Towards the end of the summer of '92 he established his camp on the Ohio about twenty-seven miles below Pittsburgh. He drilled both officers and men with unwearied patience, and gradually the officers became able to do the drilling themselves, while the men acquired the soldierly self-confidence of veterans. As the new recruits came in they found themselves with an army which was rapidly learning how to manoeuvre with precision, to obey orders unhesitatingly, and to look forward eagerly to a battle with the foe. Throughout the winter Wayne kept at work, and by the spring he had under him twenty-five hundred regular soldiers who were already worthy to be trusted in a campaign. He never relaxed his efforts to improve them; though a man of weaker stuff might well have been discouraged by the timid and hesitating policy of the National Government. The Secretary of War, in writing to him, laid stress chiefly on the fact that the American people desired at every hazard to avert an Indian war, and that on no account should offensive operations be undertaken against the tribes.
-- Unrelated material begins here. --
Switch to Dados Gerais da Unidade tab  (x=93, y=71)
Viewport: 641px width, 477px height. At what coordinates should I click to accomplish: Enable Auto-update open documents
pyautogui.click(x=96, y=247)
Such orders tied Wayne's hands, for offensive operations offered the only means of ending the war; but he patiently bided his time, and made ready his army against the day when his superiors should allow him to use the weapon he had tempered.

In Spring He Shifts His Camp to Near Cincinnati.
His Second Winter Camp at Greeneville.

In May, '93, he brought his army down the Ohio to Fort Washington, and near it established a camp which he christened Hobson's Choice. Here he was forced to wait the results of the fruitless negotiations carried on by the United States Peace Commissioners, and it was not until about the 1st of October that he was given permission to begin the campaign. Even when he was allowed to move his army forward he was fettered by injunctions not to run any risks—and of course a really good fighting general ought to be prepared to run risks. The Secretary of War wrote him that above all things he was to remember to hazard nothing, for a defeat would be fraught with ruinous consequences to the country. Wayne knew very well that if such was the temper of the country and the Government, it behooved him to be cautious, and he answered that, though he would at once advance towards the Indian towns, to threaten the tribes, he would not run the least unnecessary risk. Accordingly he shifted his army to a place some eighty miles north of Cincinnati, where he encamped for the winter, building a place of strength which he named Greeneville in honor of his old comrade in arms, General Greene. He sent forward a strong detachment of his troops to the site of St. Clair's defeat, where they built a post which was named Fort Recovery. The discipline of the army steadily improved, though now and then a soldier deserted, usually fleeing to Kentucky, but in one or two cases striking through the woods to Detroit. The bands of auxiliary militia that served now and then for short periods with the regulars, were of course much less well trained and less dependable.